# Records for the exercise start

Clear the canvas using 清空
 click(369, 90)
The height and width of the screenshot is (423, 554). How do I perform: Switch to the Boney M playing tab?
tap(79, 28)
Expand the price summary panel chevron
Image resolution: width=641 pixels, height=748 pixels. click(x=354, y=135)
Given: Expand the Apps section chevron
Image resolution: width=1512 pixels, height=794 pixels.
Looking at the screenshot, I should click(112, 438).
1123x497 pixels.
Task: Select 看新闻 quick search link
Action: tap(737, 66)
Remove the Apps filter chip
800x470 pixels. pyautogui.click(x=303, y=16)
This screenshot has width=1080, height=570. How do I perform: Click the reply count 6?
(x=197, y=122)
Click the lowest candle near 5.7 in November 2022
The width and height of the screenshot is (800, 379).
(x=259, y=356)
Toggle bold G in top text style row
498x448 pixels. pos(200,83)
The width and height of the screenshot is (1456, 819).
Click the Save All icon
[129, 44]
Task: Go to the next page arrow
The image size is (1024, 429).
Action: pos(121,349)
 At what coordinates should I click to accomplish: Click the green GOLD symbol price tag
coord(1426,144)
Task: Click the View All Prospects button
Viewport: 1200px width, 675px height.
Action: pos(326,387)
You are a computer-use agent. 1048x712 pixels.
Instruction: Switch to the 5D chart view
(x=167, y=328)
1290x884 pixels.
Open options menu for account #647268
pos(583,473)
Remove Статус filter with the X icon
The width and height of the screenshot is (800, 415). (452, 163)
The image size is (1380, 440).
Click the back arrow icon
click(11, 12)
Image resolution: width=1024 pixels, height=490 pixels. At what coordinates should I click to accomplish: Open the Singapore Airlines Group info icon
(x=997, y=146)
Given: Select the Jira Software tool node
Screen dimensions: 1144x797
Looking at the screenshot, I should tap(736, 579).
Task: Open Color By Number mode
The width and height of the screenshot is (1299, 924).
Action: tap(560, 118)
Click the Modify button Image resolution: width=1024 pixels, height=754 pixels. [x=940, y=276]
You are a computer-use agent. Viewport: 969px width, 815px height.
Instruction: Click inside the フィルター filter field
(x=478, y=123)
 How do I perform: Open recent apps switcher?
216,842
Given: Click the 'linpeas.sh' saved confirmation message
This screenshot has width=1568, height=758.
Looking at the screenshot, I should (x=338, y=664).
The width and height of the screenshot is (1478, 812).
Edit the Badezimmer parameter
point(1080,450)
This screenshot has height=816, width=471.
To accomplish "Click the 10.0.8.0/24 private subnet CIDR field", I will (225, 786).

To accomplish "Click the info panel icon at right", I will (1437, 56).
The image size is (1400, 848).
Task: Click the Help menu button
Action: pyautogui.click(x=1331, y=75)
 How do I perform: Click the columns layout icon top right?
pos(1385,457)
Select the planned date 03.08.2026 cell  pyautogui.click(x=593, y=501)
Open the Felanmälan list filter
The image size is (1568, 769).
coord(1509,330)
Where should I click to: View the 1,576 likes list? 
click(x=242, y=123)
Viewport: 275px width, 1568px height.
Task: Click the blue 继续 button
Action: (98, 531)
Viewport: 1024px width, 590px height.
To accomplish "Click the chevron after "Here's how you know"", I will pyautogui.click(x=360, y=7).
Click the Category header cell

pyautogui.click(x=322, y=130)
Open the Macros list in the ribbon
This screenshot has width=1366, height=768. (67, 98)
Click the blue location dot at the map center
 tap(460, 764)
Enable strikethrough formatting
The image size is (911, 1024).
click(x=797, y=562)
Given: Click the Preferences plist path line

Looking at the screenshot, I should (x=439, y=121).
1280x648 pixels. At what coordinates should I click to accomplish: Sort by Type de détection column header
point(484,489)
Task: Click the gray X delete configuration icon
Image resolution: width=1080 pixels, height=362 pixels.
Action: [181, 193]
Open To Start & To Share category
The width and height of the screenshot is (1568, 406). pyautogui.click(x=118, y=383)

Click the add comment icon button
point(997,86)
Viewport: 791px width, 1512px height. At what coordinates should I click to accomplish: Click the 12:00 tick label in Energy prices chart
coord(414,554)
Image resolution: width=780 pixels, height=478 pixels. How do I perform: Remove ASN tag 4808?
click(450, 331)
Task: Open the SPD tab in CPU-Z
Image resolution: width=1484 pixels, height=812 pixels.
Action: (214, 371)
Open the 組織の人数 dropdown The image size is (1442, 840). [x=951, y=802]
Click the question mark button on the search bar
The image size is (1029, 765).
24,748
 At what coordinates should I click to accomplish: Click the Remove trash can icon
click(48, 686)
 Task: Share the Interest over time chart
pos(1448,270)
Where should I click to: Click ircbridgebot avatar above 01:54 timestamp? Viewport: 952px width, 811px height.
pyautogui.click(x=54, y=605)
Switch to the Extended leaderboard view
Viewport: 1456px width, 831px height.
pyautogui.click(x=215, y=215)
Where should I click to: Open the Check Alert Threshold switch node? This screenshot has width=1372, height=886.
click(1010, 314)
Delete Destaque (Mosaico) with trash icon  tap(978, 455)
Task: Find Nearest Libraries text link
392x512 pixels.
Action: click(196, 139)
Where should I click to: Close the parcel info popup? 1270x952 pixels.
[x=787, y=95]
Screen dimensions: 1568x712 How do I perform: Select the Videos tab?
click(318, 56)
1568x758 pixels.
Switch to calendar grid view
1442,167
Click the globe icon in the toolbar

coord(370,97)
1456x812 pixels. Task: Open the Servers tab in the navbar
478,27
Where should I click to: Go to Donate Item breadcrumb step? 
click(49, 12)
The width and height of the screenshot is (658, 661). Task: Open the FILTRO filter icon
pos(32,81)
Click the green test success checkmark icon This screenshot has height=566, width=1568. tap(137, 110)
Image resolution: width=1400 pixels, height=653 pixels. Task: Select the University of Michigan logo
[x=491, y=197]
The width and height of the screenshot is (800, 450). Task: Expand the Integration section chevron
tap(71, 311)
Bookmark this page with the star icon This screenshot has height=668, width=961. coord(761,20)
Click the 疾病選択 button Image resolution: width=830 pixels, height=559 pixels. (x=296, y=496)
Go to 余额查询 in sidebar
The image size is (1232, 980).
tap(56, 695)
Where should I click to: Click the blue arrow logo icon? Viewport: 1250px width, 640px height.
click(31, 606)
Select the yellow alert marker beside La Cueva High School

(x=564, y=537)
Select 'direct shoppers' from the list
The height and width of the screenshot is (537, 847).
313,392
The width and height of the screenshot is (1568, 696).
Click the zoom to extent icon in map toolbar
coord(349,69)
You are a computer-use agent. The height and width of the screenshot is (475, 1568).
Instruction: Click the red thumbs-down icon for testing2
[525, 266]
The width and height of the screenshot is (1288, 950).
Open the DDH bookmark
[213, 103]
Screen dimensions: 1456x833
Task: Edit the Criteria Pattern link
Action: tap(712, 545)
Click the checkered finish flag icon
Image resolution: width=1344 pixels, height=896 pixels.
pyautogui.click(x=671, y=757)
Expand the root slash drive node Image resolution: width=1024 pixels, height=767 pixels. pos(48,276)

# Records for the exercise end

- _Given problem_
Report each line above that contains the string "cell", copying every such line in full.

- _Output for this task_
Select the planned date 03.08.2026 cell  pyautogui.click(x=593, y=501)
Click the Category header cell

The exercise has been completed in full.